La grande révélation du festival, pour l'instant, c'est dans la section Un certain regard qu'on l'a trouvée avec le sensationnel Beasts of the southern wild de Benh Zeitlin. Le film est tellement impressionnant qu’on a du mal à croire qu’il s’agit d’une première œuvre (et on n’a pas souvenir avoir vu premier film si abouti depuis quatre ans qu’on vient au festival). Il commence comme un docu-fiction ethnographique, genre à la mode dans le cinéma indé américain depuis Winter’s bone, avec notamment un passage dément où les habitants de ce bassin menacé d’engloutissement et vivant dans des conditions proches de la pure survie célèbrent un carnaval joyeux et endiablé pour défier le pouvoir industriel qui voudrait les chasser de leur terre.

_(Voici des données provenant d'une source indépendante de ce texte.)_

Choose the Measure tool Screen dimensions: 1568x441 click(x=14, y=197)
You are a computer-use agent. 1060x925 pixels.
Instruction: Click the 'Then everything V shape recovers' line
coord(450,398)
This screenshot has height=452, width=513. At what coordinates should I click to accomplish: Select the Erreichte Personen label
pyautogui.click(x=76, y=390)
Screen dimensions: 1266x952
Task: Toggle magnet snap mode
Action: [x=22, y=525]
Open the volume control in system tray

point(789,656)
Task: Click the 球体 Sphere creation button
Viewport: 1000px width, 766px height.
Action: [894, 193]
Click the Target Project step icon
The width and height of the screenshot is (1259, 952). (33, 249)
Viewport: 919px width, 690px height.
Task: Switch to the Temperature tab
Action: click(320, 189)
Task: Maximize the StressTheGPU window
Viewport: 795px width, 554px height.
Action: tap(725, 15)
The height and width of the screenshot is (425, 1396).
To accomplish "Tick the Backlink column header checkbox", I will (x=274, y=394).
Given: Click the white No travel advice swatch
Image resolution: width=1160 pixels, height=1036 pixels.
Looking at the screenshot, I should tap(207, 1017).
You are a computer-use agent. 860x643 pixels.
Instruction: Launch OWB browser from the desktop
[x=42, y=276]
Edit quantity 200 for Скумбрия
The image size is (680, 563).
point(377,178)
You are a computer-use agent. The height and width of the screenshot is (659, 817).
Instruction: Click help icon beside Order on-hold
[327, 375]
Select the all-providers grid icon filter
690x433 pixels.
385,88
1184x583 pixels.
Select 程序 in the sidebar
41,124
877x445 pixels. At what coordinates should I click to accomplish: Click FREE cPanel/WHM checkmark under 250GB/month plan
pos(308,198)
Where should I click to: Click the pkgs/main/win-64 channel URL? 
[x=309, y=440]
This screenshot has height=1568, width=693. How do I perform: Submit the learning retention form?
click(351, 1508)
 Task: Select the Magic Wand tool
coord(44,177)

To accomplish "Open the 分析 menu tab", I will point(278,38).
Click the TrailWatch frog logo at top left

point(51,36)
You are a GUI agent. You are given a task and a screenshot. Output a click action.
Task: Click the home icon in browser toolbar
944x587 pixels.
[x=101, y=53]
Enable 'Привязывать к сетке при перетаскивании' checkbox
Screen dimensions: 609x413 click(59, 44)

Le film est raconté à la hauteur d’une enfant de 6 ans, Hushpuppy, qui commente en voix-off les événements, et notamment la lente agonie de son père rugueux et gueulard, âme de la résistance dans cette communauté d’irréductibles. Quelque chose de cosmique circule dans chaque plan du film, ce que l’apparition d’un letimotiv fantastique ne fera qu’amplifier. Les «bêtes sauvages» du titre grondent littéralement entre les séquences, progressant lentement dans l’imagination de Hushpuppy, à moins qu’elles ne menacent de fondre sur cette terre primitive. On peut penser aux sublimes visions d’enfance du Tree of life de Malick. Mais pour être tout à fait juste, c’est plutôt du côté de Max et les maximonstres qu’il faut aller chercher une parenté à ce Beasts of the southern wild, même si le film possède une indéniable singularité. L’émotion qui saisit le spectateur va crescendo, et on en sort les yeux embués, les poils dressés, des souvenirs indélébiles dans la tête.